## The task
The whole listing must be returned exactly, with no line missing.

## Given entries
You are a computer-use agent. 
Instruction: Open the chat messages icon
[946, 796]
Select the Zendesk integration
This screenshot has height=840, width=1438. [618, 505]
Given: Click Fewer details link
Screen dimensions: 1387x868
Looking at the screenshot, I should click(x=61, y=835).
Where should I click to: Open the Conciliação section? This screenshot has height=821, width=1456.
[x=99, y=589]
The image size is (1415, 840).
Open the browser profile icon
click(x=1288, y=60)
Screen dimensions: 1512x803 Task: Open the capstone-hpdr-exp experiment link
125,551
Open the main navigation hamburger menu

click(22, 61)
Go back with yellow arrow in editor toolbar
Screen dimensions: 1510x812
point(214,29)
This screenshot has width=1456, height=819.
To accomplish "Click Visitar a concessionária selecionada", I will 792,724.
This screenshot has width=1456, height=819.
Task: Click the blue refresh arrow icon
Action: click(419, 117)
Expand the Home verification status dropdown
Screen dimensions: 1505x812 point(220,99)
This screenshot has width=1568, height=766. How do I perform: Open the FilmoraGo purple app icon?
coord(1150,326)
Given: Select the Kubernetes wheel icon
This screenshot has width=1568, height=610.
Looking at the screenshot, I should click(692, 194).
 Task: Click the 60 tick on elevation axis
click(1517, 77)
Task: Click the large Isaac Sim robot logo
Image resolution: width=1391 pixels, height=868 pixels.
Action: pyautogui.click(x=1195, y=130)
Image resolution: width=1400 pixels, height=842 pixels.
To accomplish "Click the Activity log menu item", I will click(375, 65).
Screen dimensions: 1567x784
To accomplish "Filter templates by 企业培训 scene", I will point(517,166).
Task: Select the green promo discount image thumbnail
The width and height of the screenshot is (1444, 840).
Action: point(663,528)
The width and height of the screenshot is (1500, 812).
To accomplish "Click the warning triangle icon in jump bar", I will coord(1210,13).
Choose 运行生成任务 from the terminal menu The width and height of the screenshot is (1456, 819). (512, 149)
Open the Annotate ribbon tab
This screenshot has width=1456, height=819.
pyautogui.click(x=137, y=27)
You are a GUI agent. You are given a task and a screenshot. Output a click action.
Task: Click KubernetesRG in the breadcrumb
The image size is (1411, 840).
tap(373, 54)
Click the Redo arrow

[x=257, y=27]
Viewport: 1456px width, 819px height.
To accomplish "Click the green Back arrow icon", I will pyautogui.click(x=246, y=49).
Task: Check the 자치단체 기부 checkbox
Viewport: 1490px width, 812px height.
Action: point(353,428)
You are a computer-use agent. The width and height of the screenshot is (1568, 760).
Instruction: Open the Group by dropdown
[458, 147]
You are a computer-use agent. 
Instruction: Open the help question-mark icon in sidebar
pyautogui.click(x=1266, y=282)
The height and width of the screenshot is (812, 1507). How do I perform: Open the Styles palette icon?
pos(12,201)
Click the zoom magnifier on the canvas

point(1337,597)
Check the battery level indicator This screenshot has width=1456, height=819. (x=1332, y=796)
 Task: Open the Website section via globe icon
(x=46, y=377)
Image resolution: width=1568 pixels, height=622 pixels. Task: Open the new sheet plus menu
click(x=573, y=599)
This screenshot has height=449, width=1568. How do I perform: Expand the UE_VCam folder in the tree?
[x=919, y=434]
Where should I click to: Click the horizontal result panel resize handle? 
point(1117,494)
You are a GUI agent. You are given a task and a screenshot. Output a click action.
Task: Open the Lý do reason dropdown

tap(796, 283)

## Final answer
You are a computer-use agent. 
Instruction: Open the chat messages icon
[946, 796]
Select the Zendesk integration
This screenshot has height=840, width=1438. [618, 505]
Given: Click Fewer details link
Screen dimensions: 1387x868
Looking at the screenshot, I should click(x=61, y=835).
Where should I click to: Open the Conciliação section? This screenshot has height=821, width=1456.
[x=99, y=589]
The image size is (1415, 840).
Open the browser profile icon
click(x=1288, y=60)
Screen dimensions: 1512x803 Task: Open the capstone-hpdr-exp experiment link
125,551
Open the main navigation hamburger menu

click(22, 61)
Go back with yellow arrow in editor toolbar
Screen dimensions: 1510x812
point(214,29)
This screenshot has width=1456, height=819.
To accomplish "Click Visitar a concessionária selecionada", I will 792,724.
This screenshot has width=1456, height=819.
Task: Click the blue refresh arrow icon
Action: click(419, 117)
Expand the Home verification status dropdown
Screen dimensions: 1505x812 point(220,99)
This screenshot has width=1568, height=766. How do I perform: Open the FilmoraGo purple app icon?
coord(1150,326)
Given: Select the Kubernetes wheel icon
This screenshot has width=1568, height=610.
Looking at the screenshot, I should click(692, 194).
 Task: Click the 60 tick on elevation axis
click(1517, 77)
Task: Click the large Isaac Sim robot logo
Image resolution: width=1391 pixels, height=868 pixels.
Action: pyautogui.click(x=1195, y=130)
Image resolution: width=1400 pixels, height=842 pixels.
To accomplish "Click the Activity log menu item", I will click(375, 65).
Screen dimensions: 1567x784
To accomplish "Filter templates by 企业培训 scene", I will point(517,166).
Task: Select the green promo discount image thumbnail
The width and height of the screenshot is (1444, 840).
Action: point(663,528)
The width and height of the screenshot is (1500, 812).
To accomplish "Click the warning triangle icon in jump bar", I will coord(1210,13).
Choose 运行生成任务 from the terminal menu The width and height of the screenshot is (1456, 819). (512, 149)
Open the Annotate ribbon tab
This screenshot has width=1456, height=819.
pyautogui.click(x=137, y=27)
You are a GUI agent. You are given a task and a screenshot. Output a click action.
Task: Click KubernetesRG in the breadcrumb
The image size is (1411, 840).
tap(373, 54)
Click the Redo arrow

[x=257, y=27]
Viewport: 1456px width, 819px height.
To accomplish "Click the green Back arrow icon", I will pyautogui.click(x=246, y=49).
Task: Check the 자치단체 기부 checkbox
Viewport: 1490px width, 812px height.
Action: point(353,428)
You are a computer-use agent. The width and height of the screenshot is (1568, 760).
Instruction: Open the Group by dropdown
[458, 147]
You are a computer-use agent. 
Instruction: Open the help question-mark icon in sidebar
pyautogui.click(x=1266, y=282)
The height and width of the screenshot is (812, 1507). How do I perform: Open the Styles palette icon?
pos(12,201)
Click the zoom magnifier on the canvas

point(1337,597)
Check the battery level indicator This screenshot has width=1456, height=819. (x=1332, y=796)
 Task: Open the Website section via globe icon
(x=46, y=377)
Image resolution: width=1568 pixels, height=622 pixels. Task: Open the new sheet plus menu
click(x=573, y=599)
This screenshot has height=449, width=1568. How do I perform: Expand the UE_VCam folder in the tree?
[x=919, y=434]
Where should I click to: Click the horizontal result panel resize handle? 
point(1117,494)
You are a GUI agent. You are given a task and a screenshot. Output a click action.
Task: Open the Lý do reason dropdown

tap(796, 283)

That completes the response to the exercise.